━━━ TEXT SEGMENT ━━━

What are some of the things you could work on being a little gentler with yourself? As pulmonary fibrosis patients, we work hard enough without being our own critics. I’d love to hear from you!


Note: Pulmonary Fibrosis News is strictly a news and information website about the disease. It does not provide medical advice, diagnosis, or treatment. This content is not intended to be a substitute for professional medical advice, diagnosis, or treatment. Always seek the advice of your physician or other qualified health provider with any questions you may have regarding a medical condition. Never disregard professional medical advice or delay in seeking it because of something you have read on this website. The opinions expressed in this column are not those of Pulmonary Fibrosis News, or its parent company, BioNews Services, and are intended to spark discussion about issues pertaining to pulmonary fibrosis.


Geoff F. avatar

Geoff F.

━━━ SUPPLIED DATA ━━━

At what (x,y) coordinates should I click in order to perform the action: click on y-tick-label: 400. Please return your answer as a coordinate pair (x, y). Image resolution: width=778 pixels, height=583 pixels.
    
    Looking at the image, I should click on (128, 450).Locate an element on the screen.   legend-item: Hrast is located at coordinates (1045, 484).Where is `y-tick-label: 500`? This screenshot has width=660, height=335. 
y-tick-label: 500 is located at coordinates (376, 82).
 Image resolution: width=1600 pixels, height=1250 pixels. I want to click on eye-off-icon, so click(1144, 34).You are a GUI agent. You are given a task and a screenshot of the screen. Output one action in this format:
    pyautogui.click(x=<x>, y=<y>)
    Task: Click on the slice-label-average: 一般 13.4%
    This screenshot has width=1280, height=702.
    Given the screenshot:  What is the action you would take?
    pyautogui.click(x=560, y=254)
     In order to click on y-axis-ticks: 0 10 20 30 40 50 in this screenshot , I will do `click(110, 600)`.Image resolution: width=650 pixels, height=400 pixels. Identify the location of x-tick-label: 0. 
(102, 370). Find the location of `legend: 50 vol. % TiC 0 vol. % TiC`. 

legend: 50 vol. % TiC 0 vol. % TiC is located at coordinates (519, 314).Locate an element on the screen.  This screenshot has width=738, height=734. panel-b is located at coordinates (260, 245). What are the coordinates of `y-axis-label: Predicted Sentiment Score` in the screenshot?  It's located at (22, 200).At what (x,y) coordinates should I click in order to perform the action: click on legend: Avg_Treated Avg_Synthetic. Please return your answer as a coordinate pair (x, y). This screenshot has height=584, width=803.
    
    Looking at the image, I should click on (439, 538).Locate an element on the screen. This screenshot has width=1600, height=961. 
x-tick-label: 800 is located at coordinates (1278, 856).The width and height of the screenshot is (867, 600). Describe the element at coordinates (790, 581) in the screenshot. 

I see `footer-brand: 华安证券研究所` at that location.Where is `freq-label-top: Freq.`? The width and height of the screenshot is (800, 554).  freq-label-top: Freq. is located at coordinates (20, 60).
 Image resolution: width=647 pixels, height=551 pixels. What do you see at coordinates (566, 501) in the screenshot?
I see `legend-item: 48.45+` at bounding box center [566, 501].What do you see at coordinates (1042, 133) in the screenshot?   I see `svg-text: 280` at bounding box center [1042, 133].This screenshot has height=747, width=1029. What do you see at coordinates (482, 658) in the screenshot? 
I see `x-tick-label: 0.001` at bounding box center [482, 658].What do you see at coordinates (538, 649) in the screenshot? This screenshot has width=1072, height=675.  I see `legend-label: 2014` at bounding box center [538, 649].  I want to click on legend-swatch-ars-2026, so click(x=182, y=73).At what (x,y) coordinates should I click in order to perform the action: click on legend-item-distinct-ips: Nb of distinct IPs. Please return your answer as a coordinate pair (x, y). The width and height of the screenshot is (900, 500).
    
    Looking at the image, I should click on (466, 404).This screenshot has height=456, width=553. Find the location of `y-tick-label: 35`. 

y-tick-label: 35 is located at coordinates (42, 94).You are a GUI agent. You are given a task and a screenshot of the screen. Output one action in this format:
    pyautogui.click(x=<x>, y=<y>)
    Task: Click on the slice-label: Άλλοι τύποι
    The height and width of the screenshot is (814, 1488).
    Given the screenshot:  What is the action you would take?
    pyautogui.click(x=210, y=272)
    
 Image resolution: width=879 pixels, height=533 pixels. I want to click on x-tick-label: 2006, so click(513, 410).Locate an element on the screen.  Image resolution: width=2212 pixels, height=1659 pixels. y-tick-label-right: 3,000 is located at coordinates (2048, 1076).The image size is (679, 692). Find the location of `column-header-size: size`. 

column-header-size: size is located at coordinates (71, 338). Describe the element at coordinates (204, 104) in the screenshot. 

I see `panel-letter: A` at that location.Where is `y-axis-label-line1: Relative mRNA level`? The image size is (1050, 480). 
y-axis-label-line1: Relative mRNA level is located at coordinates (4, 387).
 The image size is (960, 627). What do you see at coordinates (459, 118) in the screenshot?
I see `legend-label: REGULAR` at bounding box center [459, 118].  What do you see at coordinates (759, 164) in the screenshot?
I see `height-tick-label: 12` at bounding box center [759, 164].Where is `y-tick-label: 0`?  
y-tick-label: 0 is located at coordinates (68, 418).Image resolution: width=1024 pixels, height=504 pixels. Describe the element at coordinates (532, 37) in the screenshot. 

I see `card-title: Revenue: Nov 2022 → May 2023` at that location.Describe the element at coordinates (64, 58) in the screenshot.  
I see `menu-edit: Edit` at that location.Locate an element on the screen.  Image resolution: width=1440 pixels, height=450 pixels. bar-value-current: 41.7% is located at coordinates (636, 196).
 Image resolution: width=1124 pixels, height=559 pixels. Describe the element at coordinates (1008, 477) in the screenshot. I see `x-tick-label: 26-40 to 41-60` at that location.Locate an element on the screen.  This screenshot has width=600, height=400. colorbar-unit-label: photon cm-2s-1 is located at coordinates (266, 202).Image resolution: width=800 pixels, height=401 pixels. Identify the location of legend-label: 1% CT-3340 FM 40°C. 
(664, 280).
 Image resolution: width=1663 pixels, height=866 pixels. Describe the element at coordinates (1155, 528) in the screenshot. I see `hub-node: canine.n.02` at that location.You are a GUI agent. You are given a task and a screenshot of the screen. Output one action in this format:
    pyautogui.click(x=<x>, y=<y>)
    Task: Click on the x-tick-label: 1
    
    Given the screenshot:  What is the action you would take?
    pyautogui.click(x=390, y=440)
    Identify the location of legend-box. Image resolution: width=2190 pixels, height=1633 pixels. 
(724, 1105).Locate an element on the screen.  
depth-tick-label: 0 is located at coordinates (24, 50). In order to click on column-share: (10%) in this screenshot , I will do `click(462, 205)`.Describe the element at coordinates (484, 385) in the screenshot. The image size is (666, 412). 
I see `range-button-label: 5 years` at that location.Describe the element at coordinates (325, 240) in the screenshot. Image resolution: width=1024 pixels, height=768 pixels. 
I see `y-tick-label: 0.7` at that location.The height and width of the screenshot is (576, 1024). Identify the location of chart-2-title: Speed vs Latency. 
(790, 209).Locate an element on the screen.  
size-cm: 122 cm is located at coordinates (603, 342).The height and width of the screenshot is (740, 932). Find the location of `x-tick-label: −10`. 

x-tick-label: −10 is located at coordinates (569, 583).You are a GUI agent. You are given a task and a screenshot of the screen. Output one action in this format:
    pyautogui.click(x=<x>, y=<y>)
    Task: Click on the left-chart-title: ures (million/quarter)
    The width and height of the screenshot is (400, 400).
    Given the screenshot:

━━━

EXERCISE GOAL. Reproduce everything in the column from "What are some" down to "hear from you!", swapping "critics" for "judges". The data play no part in what is asked here.

SOLUTION BELOW.
What are some of the things you could work on being a little gentler with yourself? As pulmonary fibrosis patients, we work hard enough without being our own judges. I’d love to hear from you!